## Start EXCERPT TO READ
Guest Artist performance at the May 2024 meetup
This month, members of the BCGS were treated to a concert by rising star Luke Bartlett, whom we regard very much as one of our own. Luke has been attending the BCGS regularly since the age of 14 and we have watched him flourish and his hairstyles changing from one visit to the next. He is approaching his Finals Performance at the Royal Welsh College of Music and Drama in Cardiff, was selected as an IGF Young Artist 2024, is a Julian Bream Scholar and has recently won a prize for Voice and Guitar at RWCMD. The BCGS has provided Luke with a small scholarship towards his studies at University and he has richly rewarded us with his ongoing support for the society and to witness his considerably talent unfolding.
It was clear form the outset that he had put considerable thought into his concert. In Fantasia by Alonso Mudarra, Luke used Segovia-like fingering to achieve warmer tones, with beautiful campanella over-ringing to achieve Mudarra’s aim of imitating “the harp playing of Ludovico.” He impressed in the Scarlatti Sonata K.208 with his cross-string trills and is ornamentation. His stand-out piece was the Fantasia-Sonata, Op. A-22 which was written for Andres Segovia by Catalan composer Joan Manen, a rarely performed piece. Luke achieved many rich textures in this dramatic piece, bringing out all of the voices. It had a fast section, lots of slurs and rasgueados, percussive and complex rhythms and ended with a slow soulful section. His concentration did not falter despite the loud ticking of the wall clock and a member of the audience knocking over a water bottle. The Sarabande for Guitar, written by Francis Poulenc for Ida Presti, was impressionistic and played with haunting delicate tones and fading into silence at the end. This was followed by Tango de la Casada Infiel (Homenage a Garcia Lorca) by Vicente Asenscio. Luke mastered the complexities of this discordant and sad piece with ease and made it sound beautiful. Luke ended the concert with his own arrangement of two rarely heard pieces from Herbert Howell’s Lambert’s Clavichord: I. Lambert’s Fireside and V. Sargent’s Fantastic Sprite. Luke elegantly caught the intended renaissance flavour, the first piece slow and reminiscent of Dowland, the second much faster with a slightly Celtic influence.
## End EXCERPT TO READ
## Start DATA EXCERPTS
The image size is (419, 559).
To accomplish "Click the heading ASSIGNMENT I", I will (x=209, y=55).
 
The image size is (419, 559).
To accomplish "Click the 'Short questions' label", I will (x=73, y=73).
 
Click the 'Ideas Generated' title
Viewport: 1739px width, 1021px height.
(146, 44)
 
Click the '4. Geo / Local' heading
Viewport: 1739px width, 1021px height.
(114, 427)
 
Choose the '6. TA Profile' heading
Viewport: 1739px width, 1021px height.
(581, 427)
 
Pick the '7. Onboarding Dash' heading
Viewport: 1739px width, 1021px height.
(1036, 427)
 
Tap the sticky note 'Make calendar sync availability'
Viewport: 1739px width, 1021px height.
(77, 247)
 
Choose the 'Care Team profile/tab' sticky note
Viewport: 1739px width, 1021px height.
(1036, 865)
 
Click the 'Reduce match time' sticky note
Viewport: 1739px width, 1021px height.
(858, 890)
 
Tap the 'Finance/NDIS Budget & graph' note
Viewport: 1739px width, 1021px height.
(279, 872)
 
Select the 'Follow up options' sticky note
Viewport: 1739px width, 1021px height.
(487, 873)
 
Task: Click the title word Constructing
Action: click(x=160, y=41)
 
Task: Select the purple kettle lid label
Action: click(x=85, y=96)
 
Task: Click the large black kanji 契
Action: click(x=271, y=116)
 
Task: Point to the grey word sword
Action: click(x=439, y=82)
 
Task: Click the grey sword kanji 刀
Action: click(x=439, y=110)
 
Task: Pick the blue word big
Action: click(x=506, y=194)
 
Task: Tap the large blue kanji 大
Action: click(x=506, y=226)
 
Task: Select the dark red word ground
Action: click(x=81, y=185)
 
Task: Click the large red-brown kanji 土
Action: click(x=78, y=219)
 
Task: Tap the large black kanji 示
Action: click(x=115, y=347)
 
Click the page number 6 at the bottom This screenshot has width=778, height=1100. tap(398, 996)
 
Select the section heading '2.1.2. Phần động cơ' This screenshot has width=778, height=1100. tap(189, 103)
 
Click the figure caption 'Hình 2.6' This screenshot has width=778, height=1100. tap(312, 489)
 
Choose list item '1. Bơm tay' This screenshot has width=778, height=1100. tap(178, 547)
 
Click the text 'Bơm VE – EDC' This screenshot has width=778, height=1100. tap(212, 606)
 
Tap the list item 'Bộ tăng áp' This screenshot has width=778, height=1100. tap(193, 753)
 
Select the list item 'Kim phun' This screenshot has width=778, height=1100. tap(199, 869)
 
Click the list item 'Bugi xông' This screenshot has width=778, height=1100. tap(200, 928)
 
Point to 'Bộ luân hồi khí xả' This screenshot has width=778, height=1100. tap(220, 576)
## End DATA EXCERPTS
◆ **GIVEN TASK 1**:
Copy the stretch of the concert review from "Guest Artist performance" through "considerably talent unfolding." word for word.
◆ **GIVEN TASK 2**:
Rewrite the stretch of the listing from the line containing "Choose list item" through the end of the listing, switching "screenshot" to "image" and leaving everything else unchanged. Give only those lines.

◆ **TASK RESULT 1**:
Guest Artist performance at the May 2024 meetup
This month, members of the BCGS were treated to a concert by rising star Luke Bartlett, whom we regard very much as one of our own. Luke has been attending the BCGS regularly since the age of 14 and we have watched him flourish and his hairstyles changing from one visit to the next. He is approaching his Finals Performance at the Royal Welsh College of Music and Drama in Cardiff, was selected as an IGF Young Artist 2024, is a Julian Bream Scholar and has recently won a prize for Voice and Guitar at RWCMD. The BCGS has provided Luke with a small scholarship towards his studies at University and he has richly rewarded us with his ongoing support for the society and to witness his considerably talent unfolding.

◆ **TASK RESULT 2**:
Choose list item '1. Bơm tay' This image has width=778, height=1100. tap(178, 547)
 
Click the text 'Bơm VE – EDC' This image has width=778, height=1100. tap(212, 606)
 
Tap the list item 'Bộ tăng áp' This image has width=778, height=1100. tap(193, 753)
 
Select the list item 'Kim phun' This image has width=778, height=1100. tap(199, 869)
 
Click the list item 'Bugi xông' This image has width=778, height=1100. tap(200, 928)
 
Point to 'Bộ luân hồi khí xả' This image has width=778, height=1100. tap(220, 576)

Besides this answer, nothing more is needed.